Documentation

Complete reference for the AxiomML experiment framework. All configuration parameters, API methods, and advanced usage covered.

Overview

AxiomML is a modular, config-driven ML experiment framework built on PyTorch. It separates experiment logic from configuration, enabling reproducible runs with zero boilerplate. Features include:

YAML/JSON config — Declare every experiment parameter in a single file.
W&B integration — Automatic metric logging, artifact tracking, and rich media.
Distributed training — DDP with mixed precision, gradient checkpointing, and sync BN.
Checkpoint management — Top-K saving by metric, auto-resume, versioned artifacts.
Modular components — Swap models, datasets, optimizers, schedulers without touching training code.

Installation

# From PyPI
pip install axioml

# From source (latest)
pip install git+https://github.com/anomalyco/AxiomML.git

Requires Python 3.10+ and PyTorch 2.0+. CUDA is optional but recommended.

Quick Start

Create a config file and run an experiment in three steps:

# 1. Create config.yaml
model: mlp
dataset: mnist
trainer:
  epochs: 5
  batch_size: 64
  learning_rate: 0.001

# 2. Write train.py
from axioml import Experiment

exp = Experiment("config.yaml")
exp.train()
metrics = exp.evaluate()

# 3. Run
python train.py

Configuration System

Configs are YAML files (or JSON) that define every aspect of an experiment. The system supports:

Hierarchical merge — Base configs with overrides.
CLI overrides — python train.py --config trainer.epochs=20
Presets — Predefined configs for common architectures.
Type coercion — Automatic type conversion from YAML to Python types.

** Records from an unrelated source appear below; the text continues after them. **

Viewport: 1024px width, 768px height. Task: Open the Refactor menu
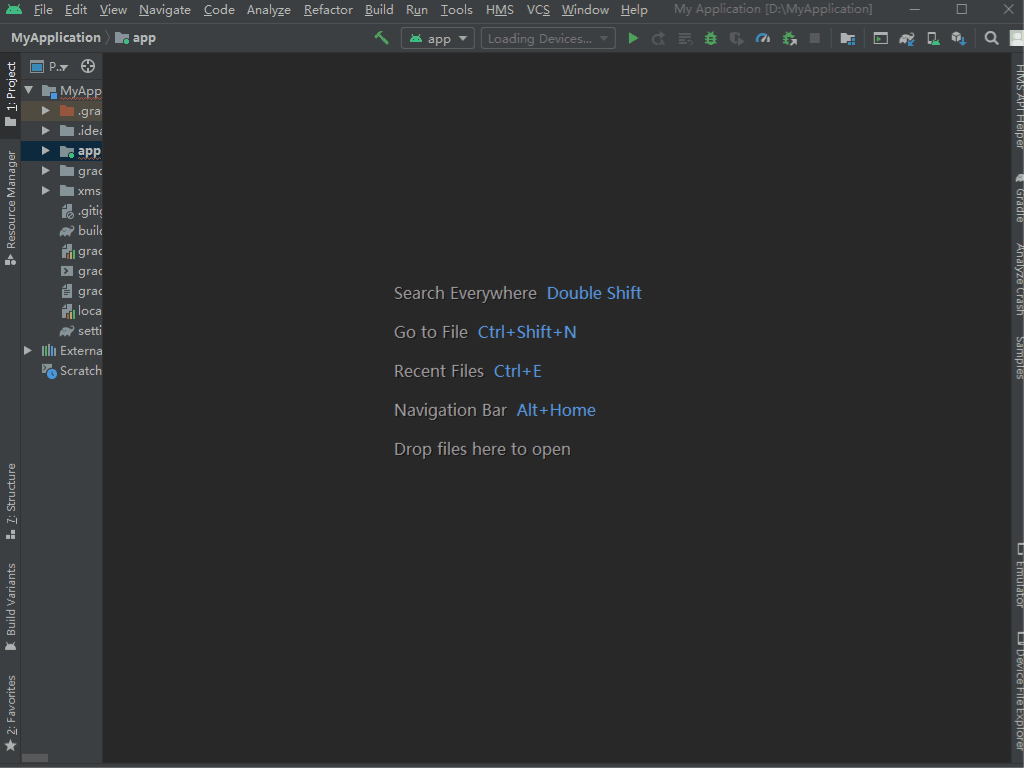[x=328, y=10]
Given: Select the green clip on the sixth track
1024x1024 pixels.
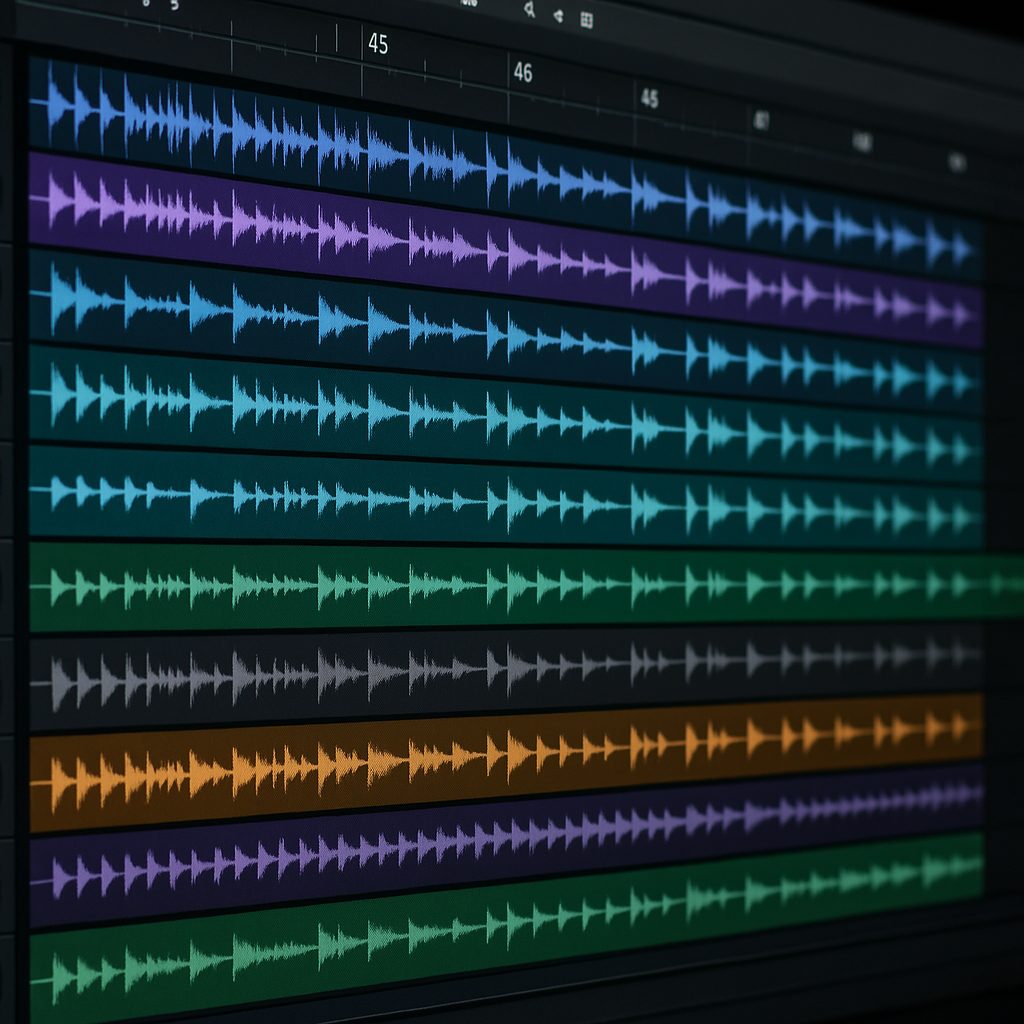Looking at the screenshot, I should pyautogui.click(x=400, y=583).
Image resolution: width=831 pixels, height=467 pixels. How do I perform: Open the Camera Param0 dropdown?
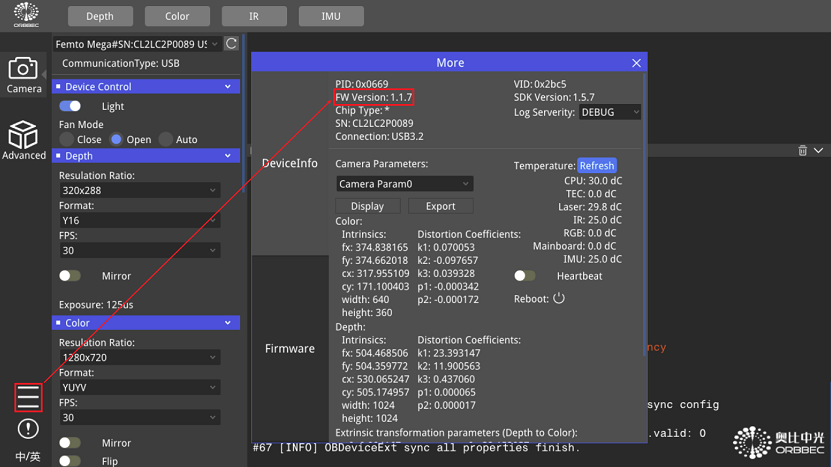point(404,184)
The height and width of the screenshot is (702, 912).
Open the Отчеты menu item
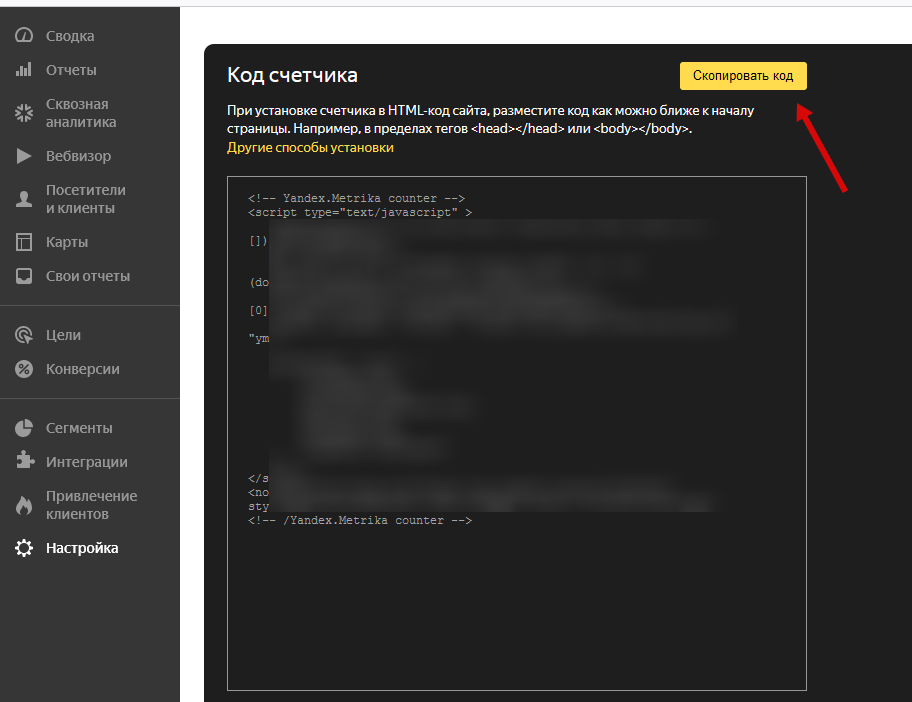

Below is the complete parameter reference organized by section.

Experiment Config

Top-level experiment settings.

Parameter	Type	Default	Description
name	string	"experiment"	Experiment name (used in W&B run name & checkpoint dirs).
seed	int	42	Global random seed (Python, NumPy, PyTorch, CUDA).
device	string	"cuda"	Device: "cuda", "cpu", or "auto" (auto picks CUDA if available).
mixed_precision	string	"fp16"	Mixed precision mode: "fp16", "bf16", or "no".
output_dir	string	"./outputs"	Root directory for all experiment outputs.
resume_from	string	null	Path to checkpoint to resume from. Auto-loads state dict, optimizer, epoch.

Data / Dataset Config

Configure dataset loading, transforms, batching, and splitting.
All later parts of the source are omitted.